Very much related to this is automation to turn the charger on in the morning when the sun comes up and we might be in the zone to be producing enough power to be exporting (adjust for your own circumstance, and make sure these adjustments align to the settings in the automations above) :-

alias: GreyGhost - Turn on charger at sunrise +40m
description: ""
trigger:
  - platform: sun
    event: sunrise
    offset: "00:40:00"
condition:
  - condition: state
    entity_id: device_tracker.greyghost_location_tracker
    state: home
action:
  - type: turn_on
    device_id: <xxxxxxx device_id>
    entity_id: switch.greyghost_charger
    domain: switch
  - device_id: <xxxxxxx device_id>
    domain: number
    entity_id: number.greyghost_charging_amps
    type: set_value
    value: 0
mode: single

And likewise to turn the charger off in the evening when you are unlikely to have enough solar to do any changing :-

alias: GreyGhost - Turn off charger 1:40 before sunset
description: ""
trigger:
  - platform: sun
    event: sunset
    offset: "-01:40:00"
condition:
  - condition: state
    entity_id: device_tracker.greyghost_location_tracker
    state: home
action:
  - type: turn_off
    device_id: <xxxxxxx device_id>
    entity_id: switch.greyghost_charger
    domain: switch
mode: single

Adjust all of this to suit your own circumstance based on spare solar you have and what times etc etc etc.
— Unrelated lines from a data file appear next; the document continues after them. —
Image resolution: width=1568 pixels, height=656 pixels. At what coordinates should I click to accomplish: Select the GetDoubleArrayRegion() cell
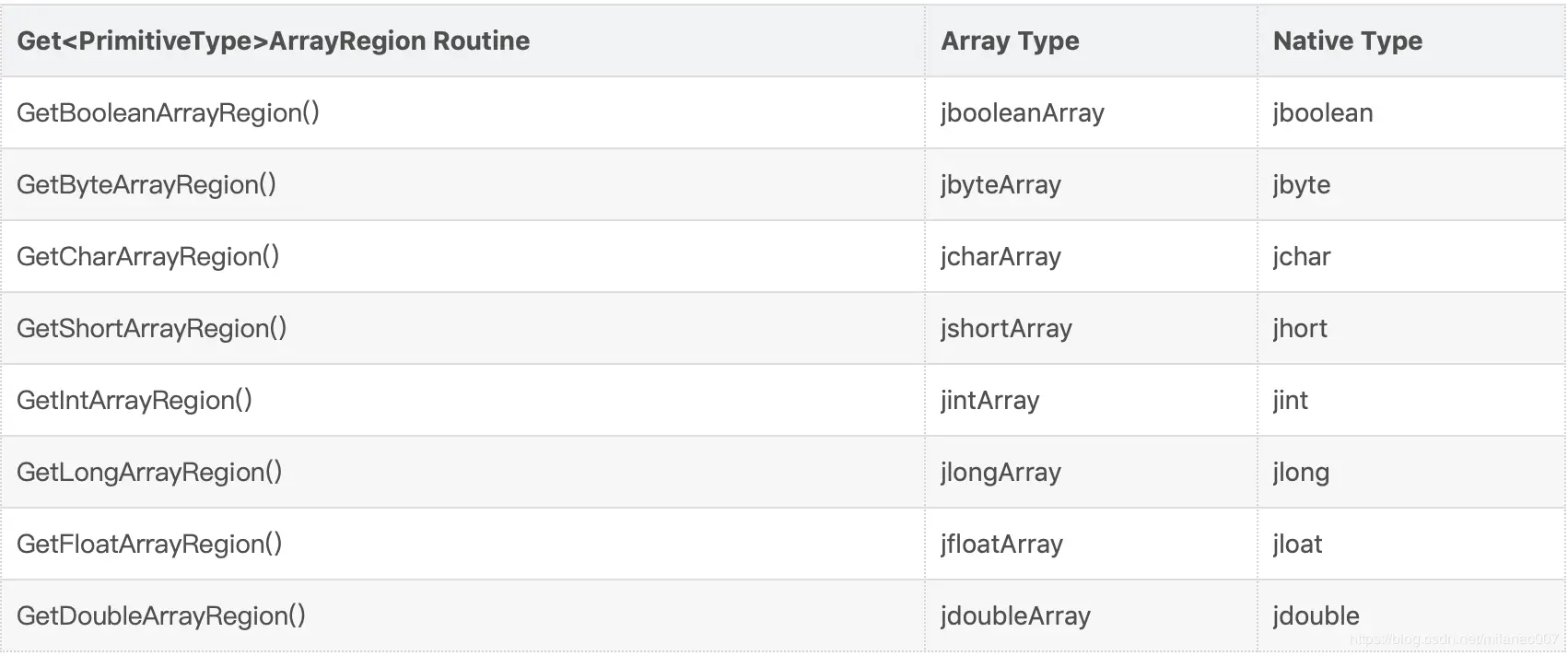[161, 615]
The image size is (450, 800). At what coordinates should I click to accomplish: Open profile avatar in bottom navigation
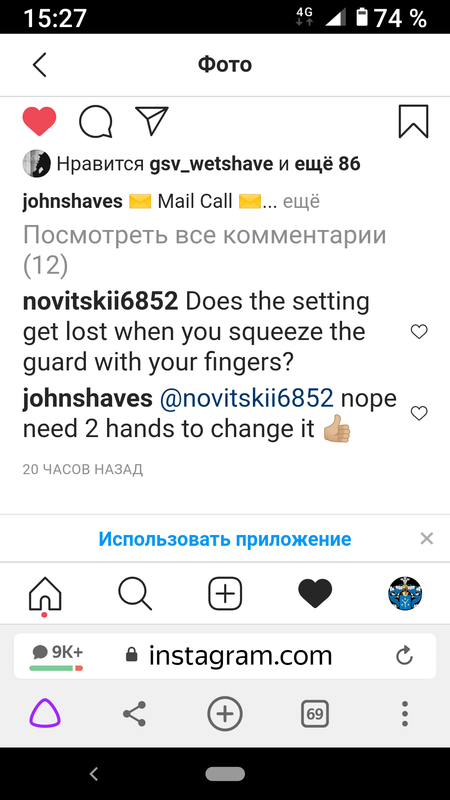[405, 594]
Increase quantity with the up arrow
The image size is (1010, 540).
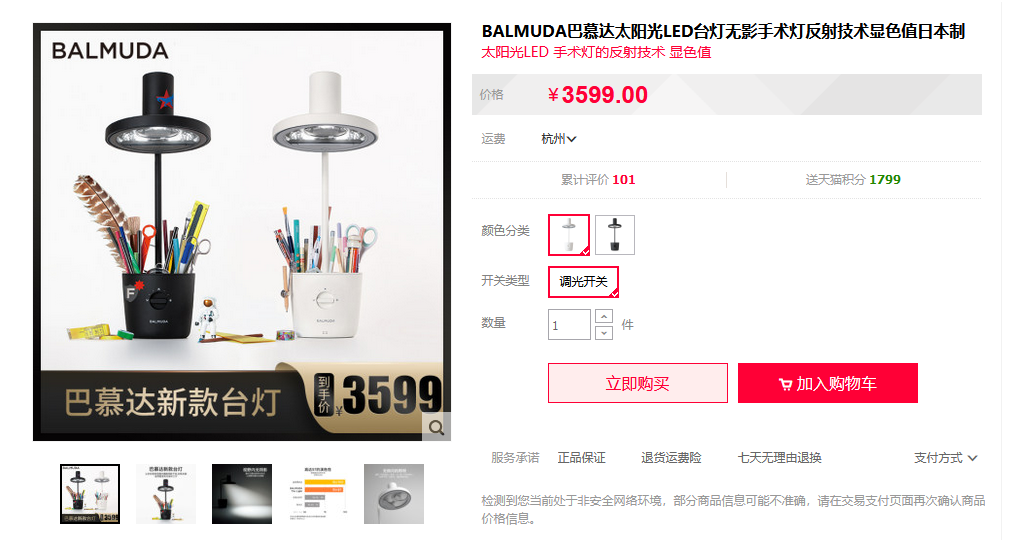coord(604,316)
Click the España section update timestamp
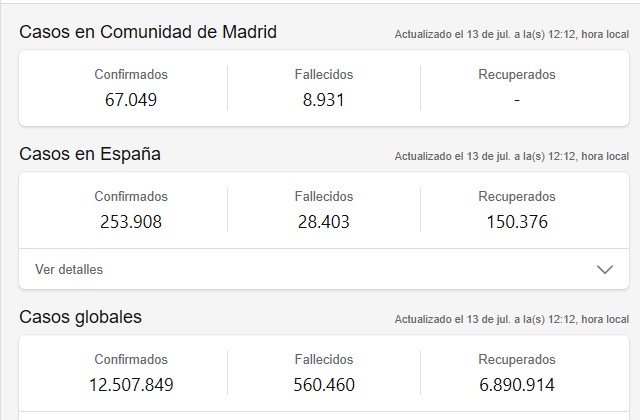The width and height of the screenshot is (640, 420). (511, 156)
Further to the post above, I have noticed a change in behaviour in the last day which cases updates from the Tesla integration to be quite delayed. Some time ago, I changed the “Seconds between polling” from the default of 660 seconds to 66 seconds, and it has been running like the successful all this time. It means HA learns about changes within a minute or so, and is more quickly able to respond to events like plugging in the charger (which starts the charging) and turning it off when needed. But I suspect something has changed in the last day, and now it takes more like 10-20 minutes or so to pick up these events and respond to them which is not ideal.
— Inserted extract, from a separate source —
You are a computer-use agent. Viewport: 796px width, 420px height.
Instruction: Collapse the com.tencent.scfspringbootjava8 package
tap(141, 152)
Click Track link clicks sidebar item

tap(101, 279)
Another issue related to this I noticed this morning when the charger came on, it immediately started charging at 2.8kW before I started exporting solar. Really my script should have throttle charging current to 0 under these conditions. However, that did not happen for 16 minutes. On investigation, it appears that the HA was confused about the “switch.greyghost_charger” thinking the charger was off (despite the fact that the script above did turn it on, and it was on). But if HA is confused about this, the script that matches charger output to solar output will not be running, because “switch.greyghost_charger” being on is one of the conditions for that to run. I think the explanation for the above is related to the a delay between setting the entity and this value being reflected when you read it back. I have checked back through the history, and this happening seems to be rare (I have gone back about a week, and I have only seen it this once). So there might be other explanations??

I suspect a small improvement to reduce the impact of the above, is to add an action to the automation above to set the charging current to 0 when it is turned on. But I have not posted that because I have not tested it.
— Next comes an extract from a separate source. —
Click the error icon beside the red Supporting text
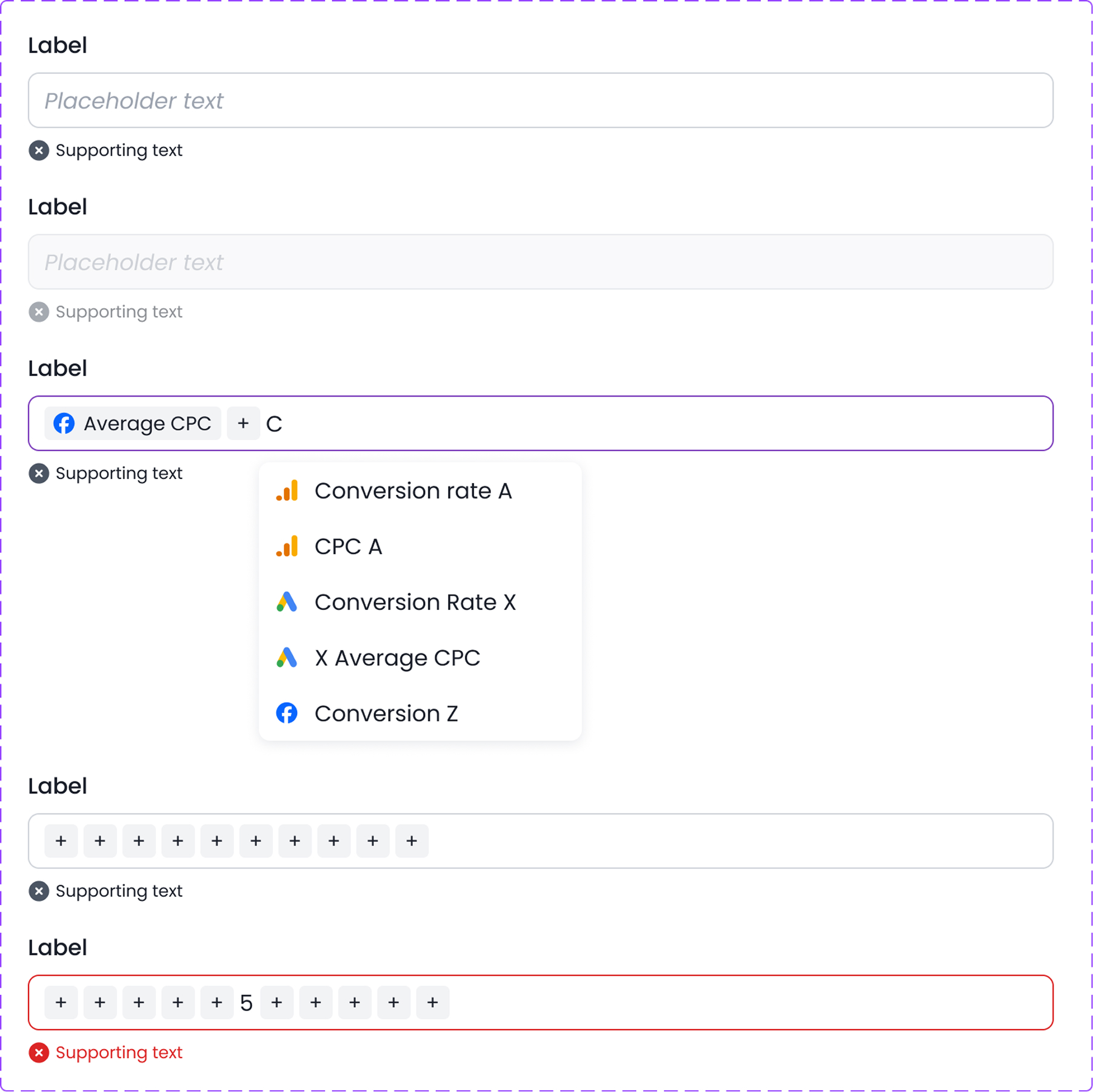This screenshot has height=1092, width=1093. (x=39, y=1053)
I don’t know what triggered this change, but I would be very suspicious that it might be related to the update to v3.11.0 which happening in the last day or so.

Has noticed a delay in the integration updating despite have “Seconds between polling” set to 66 seconds?

Further to the post above, it looks like there has been changes to the Tesla integration I assume in 3.11.0 which has affected how quickly certain switches and sensors are updated which has reduced the immediacy of updates from some of the automations above.

For more info see Car Status stays on "Connected" but it isnt · Issue #556 · alandtse/tesla · GitHub which is likely the same issue I am having.